Domestic Violence, its Casualties, Abusers and Enablers
Victim blaming is never the answer and asking victims why they do not leave rather than focusing on the abusers is exactly the culture that domestic violence thrives on.

This past week, a prominent gospel singer Osinachi Nwachukwu popularly known for her song, “Ekwueme” passed away. At first, it was reported by her husband that she had died of throat cancer. Inside sources later unearthed that the deceased had actually been suffering from domestic violence brought upon by her husband and that his troubling and abusive tendencies were well known not only to the people around her but also to the church. Since the husband himself, Peter Nwachukwu is a pastor, the details of their marriage had been privy to the other officers in the church. Following the news that Osinachi had died as a result of complications from her husband kicking her in the chest, some of the people who had known about their tumultuous relationship came out to speak on their experiences with the couple.

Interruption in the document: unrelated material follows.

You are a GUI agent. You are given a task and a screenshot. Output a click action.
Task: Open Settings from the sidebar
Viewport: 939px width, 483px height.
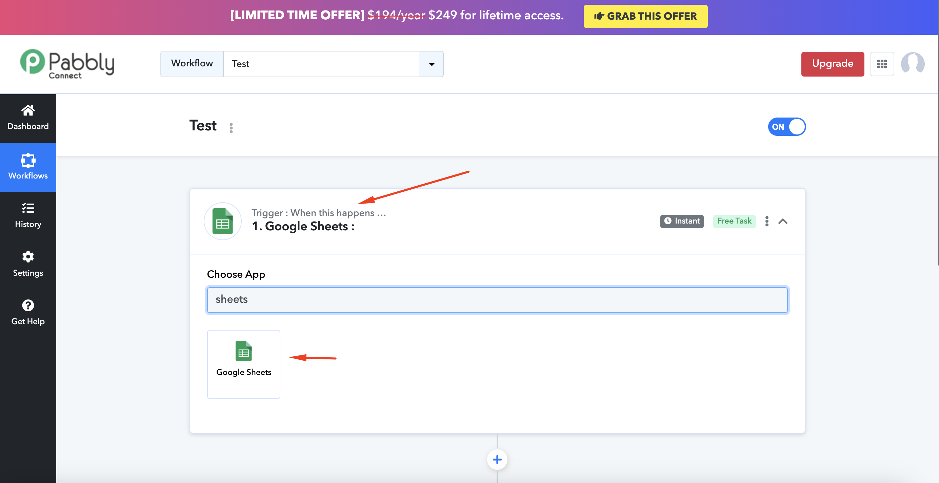[x=28, y=264]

Another famous gospel singer, Frank Edwards who was meant to work with Osinachi on a song detailed that prior to moving on with their working relationship, he had to speak with her husband first and seek his permission. Also, there were reports of Pastor Peter routinely collecting his wife’s hard-earned money, selling her cars and making her live almost like someone who had no money despite working very hard for all she had and pulling a substantial financial weight in the family. The deceased complained often about their marriage, both to the church and to family members. These people would encourage her to stay in the marriage, saying that it was her cross to bear. “Marriage is not something one just comes out of” “If you leave, what will people say?” “Stay for the children” and so on. These were the people who were supposed to shield and protect the victim, failing her time and time again. Their first child, a boy, also recounted how often he would find his father beating their mother. The father conditioned his children to believe that beating women is good. The child also said that he (Peter) would seize their mother's personal vehicle and make her take public transportation instead.
I think about how she must have felt alone like there was no one to go to. The listening ears encouraged her to stay in her marriage. Even when pressured to leave, victims often feel that they cannot for different reasons. For some, the connection to their abuser is simply emotional. They have money of their own, in fact even more than their abuser. Their abuser is under their financial care. They do not leave because they often feel that the abuse is their lot in life. This sometimes happens when they’re a product of an abusive home. There’s a way that witnessing abuse growing can make it seem like the norm, something that “isn’t that bad”.
There is also a severe lack of safe shelters, therapeutic and other mental support for survivors. It is really hard to pick yourself up from that mental place when all you have known is suffering. At times, peace becomes foreign. You subconsciously begin to crave a toxic, anxiety-filled existence.
This situation exposed many Nigerians to a common reality that is kept very ‘hush-hush’. Usually, the assumption is that women are forced to stay in abusive homes because they have no money or life skill of their own. They have had children whom they are unable to feed by themselves and now have to suffer the consequences. Although situations like these do exist, we must, however, face the truth: abuse will always thrive in patriarchal societies like Nigeria regardless of the financial situation of women.
Being a single mother in this country is still very much abhorred. In many parts of the country, women still aren’t allowed to rent houses without pretending to be married. On the other hand, powerful or influential families can only do so much when the woman herself, in this case, the breadwinner is not being financially abused by her husband. The urge to be a good wife and not come across as disobedient means that married women are sometimes often encouraged to pay their salaries into their husbands’ accounts. They are asked to seek financial advice from their husband before taking any business or investment moves. They’re also enforced to obey their husbands, stating both moral and religious reasons. In fact, people believe that when a woman disobeys her husband, she sins against God. Men who love their wives and show it are collectively pitied because it is obvious that he is being controlled by their wife and that seems to be the worst thing in the world.
Growing up, I lived in a similar situation. I was born in a family where my father was quick to violent displays of anger and even quicker to demeaning words. My father conditioned us to believe that the Bible says men can discipline (read: beat) their wives. He also said that when my mother disobeyed him, she committed a grave sin against God and would be punished for it. When reported to the church, they would encourage and plead with my mother to stay and resolve the issues. They would ask us the children to tell our parents we did not want them separated when in reality it was everything we wanted. We feared for our mother’s life. Even the police were mostly useless in handling domestic violence matters, they would say it was out of their jurisdiction and was meant to be settled at home.
When my mother refused to adhere to his unreasonable and excessive demands, he flew off the rails and made sure to hurt every one of us for it. He tried firmly to turn us against our mother while enjoying her money and living off her hard-earned dime. It is why the narrative of “women cannot be abused when they earn their own money” amuses me. Nothing can stop a man from abusing any woman that they choose to, especially in a society where misogyny abounds. While class may shield you from abuse as a result of social structure, many women are one bad relationship away from being Osinachi. No matter how smart said woman may feel she is. Victims are not weak, stupid or simply asking for it. Victim blaming is never the answer and asking victims why they do not leave rather than focusing on the abusers is exactly the culture that domestic violence thrives on.